Webinar Review: Healthy Brain Aging

Over the course of the semester, our trainees are reviewing webinars in their given fields and preparing abstracts to help colleagues outside their discipline make an informed choice about watching them. As our program bridges diverse disciplines, these abstracts are beneficial for our own group in helping one another gain key knowledge in each other’s fields. We are happy to share these here for anyone else who may find them helpful.

Healthy Brain Aging

Kaitlin Casaletto, PhD

MAC Research Education Event, USCF Memory and Aging Center

June 11, 2019

Charles MarchiniAnalysis by Charles Marchini:

In this seminar, Kaitlin Casaletto goes over how the brain changes as we age and potential ways to improve health in the brain as we age. In typical cognitive aging, cognition rapidly improves until about age 30, where it begins to decline. In a neurogenerative disorder, cognition begins to decrease much more rapidly than normal and can begin around age 40. Some research has suggested that a lot of the neurodegeneration is preventable. The modifiable risk factors for dementia include vascular disease, physical activity, cognitive and social stimulation, diets and drug use, and mood and stress.

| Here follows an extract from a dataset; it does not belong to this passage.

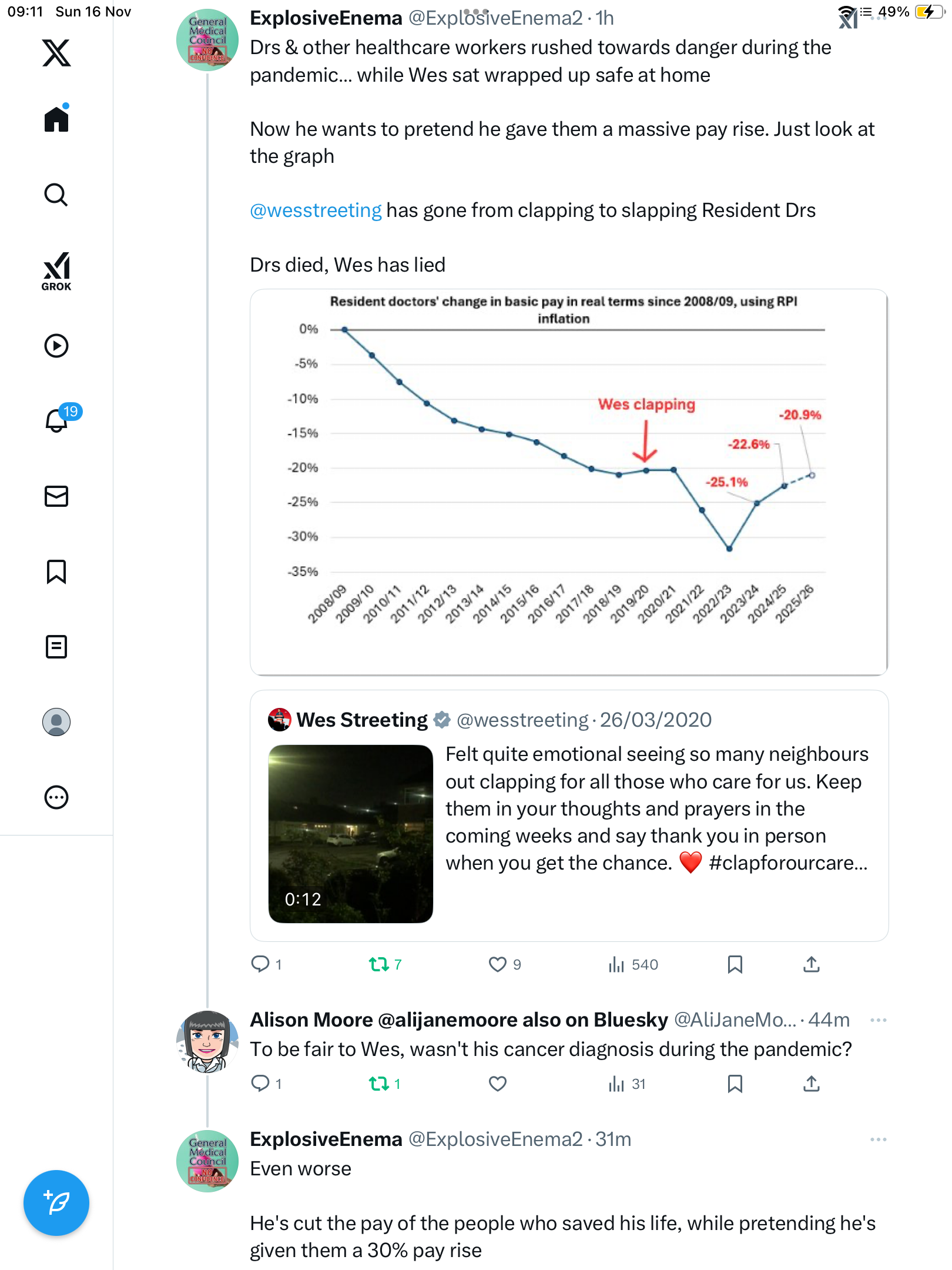Viewport: 952px width, 1270px height.
Task: Toggle repost on post with 7 reposts
Action: click(x=379, y=964)
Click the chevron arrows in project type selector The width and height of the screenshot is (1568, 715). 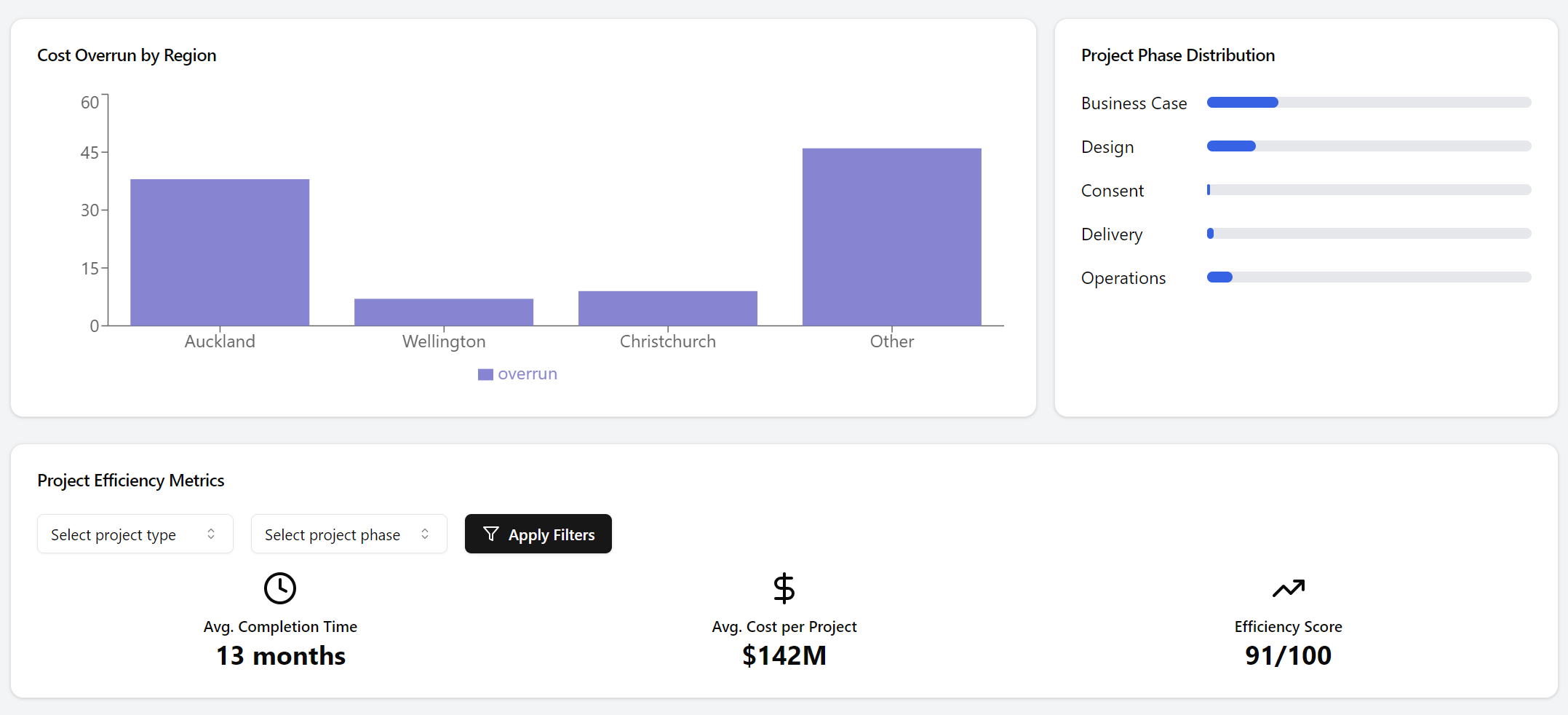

To address vascular disease, increasing insulin resistance, decreasing obesity, and decreasing smoking can be ways to improve. Vascular disease causes hyper intensities, white spots on a certain type of MRI image. Research was done that showed that with peripheral inflammation there was more of these hyper intensities on the MRI images and a decrease in the amount of grey matter. They also found reduced cerebral blood flow associated with cognitive decline in aging.

Research also found that nearly all physical activity promotes better brain aging. The increased exercise is also associated with neurogenesis in the brain. When the blood of exercised mice was injected into the blood of non-exercised mice, the neurogenesis that results from exercise was still observed. The exercised blood was then analyzed and a few factors were found that could have potentially been responsible for the neurogenesis. It was also found that some of these factors are higher in humans who have exercised.

I am hoping that there will be more imaging that can be done in the future to better locate regions in the brain that have increasing or decreasing amounts of cerebral blood flow as people age. I’m also hoping other MRI modalities can be used to further study how the brain ages and what can be done to stop it. The part of the presentation that goes over exercise and its benefits on the brain mostly only discusses neurogenesis, but I hope that they would do more research regarding the synaptic strengths in the brain and the number of synapses and connections also to show more of the physical changes that happen with exercise.